● **Given task**
Write out the lines starting with the one containing "Task: Show previous" and continuing through the last line, copying each one unchanged.

● **Provided entries**

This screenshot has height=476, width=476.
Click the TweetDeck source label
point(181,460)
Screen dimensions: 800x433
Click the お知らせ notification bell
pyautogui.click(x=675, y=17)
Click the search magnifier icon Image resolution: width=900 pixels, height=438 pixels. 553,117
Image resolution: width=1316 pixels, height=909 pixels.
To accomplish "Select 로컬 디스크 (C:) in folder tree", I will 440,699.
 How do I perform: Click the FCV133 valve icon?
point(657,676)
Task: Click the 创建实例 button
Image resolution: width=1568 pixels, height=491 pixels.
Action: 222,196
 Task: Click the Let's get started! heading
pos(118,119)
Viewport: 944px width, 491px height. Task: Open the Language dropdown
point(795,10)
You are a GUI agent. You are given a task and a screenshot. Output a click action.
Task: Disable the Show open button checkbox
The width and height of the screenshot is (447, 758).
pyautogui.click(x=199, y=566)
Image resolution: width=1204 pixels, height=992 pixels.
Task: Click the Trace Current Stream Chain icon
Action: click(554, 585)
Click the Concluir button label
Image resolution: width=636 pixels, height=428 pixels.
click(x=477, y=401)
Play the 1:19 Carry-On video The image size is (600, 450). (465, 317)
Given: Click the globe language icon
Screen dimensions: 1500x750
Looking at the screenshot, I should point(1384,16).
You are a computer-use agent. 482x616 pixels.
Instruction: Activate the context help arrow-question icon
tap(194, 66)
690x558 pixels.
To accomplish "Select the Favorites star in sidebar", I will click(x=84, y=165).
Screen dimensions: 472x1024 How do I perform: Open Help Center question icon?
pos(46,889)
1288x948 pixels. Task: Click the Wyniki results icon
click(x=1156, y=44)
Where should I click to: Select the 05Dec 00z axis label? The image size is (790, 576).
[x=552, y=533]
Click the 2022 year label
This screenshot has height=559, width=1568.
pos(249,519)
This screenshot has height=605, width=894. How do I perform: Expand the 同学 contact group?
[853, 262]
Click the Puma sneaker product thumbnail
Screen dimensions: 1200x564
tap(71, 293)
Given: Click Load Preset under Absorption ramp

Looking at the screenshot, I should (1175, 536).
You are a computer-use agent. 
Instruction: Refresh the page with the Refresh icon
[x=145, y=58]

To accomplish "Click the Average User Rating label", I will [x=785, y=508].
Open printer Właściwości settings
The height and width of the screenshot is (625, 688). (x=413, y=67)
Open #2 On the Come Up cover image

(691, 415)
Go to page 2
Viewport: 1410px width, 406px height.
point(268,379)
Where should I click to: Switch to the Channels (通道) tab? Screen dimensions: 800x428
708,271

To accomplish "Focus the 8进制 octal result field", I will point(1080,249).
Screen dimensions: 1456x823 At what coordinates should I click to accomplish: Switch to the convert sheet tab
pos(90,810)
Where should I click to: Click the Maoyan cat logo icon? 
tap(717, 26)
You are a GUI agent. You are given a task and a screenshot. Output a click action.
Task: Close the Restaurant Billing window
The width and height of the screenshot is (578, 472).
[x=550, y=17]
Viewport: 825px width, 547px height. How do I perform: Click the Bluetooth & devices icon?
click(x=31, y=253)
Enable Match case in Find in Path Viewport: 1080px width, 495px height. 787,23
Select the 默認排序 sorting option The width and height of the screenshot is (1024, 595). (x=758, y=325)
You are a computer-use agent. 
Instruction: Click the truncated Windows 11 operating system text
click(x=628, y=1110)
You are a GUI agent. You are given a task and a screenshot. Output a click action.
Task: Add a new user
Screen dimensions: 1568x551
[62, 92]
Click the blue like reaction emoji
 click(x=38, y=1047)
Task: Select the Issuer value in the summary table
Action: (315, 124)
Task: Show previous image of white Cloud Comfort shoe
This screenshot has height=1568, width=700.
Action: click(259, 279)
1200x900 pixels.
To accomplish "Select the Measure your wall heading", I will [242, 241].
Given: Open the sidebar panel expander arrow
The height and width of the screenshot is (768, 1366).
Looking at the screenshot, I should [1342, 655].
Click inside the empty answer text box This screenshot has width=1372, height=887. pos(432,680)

● **Written answer**
Task: Show previous image of white Cloud Comfort shoe
This screenshot has height=1568, width=700.
Action: click(259, 279)
1200x900 pixels.
To accomplish "Select the Measure your wall heading", I will [242, 241].
Given: Open the sidebar panel expander arrow
The height and width of the screenshot is (768, 1366).
Looking at the screenshot, I should [1342, 655].
Click inside the empty answer text box This screenshot has width=1372, height=887. pos(432,680)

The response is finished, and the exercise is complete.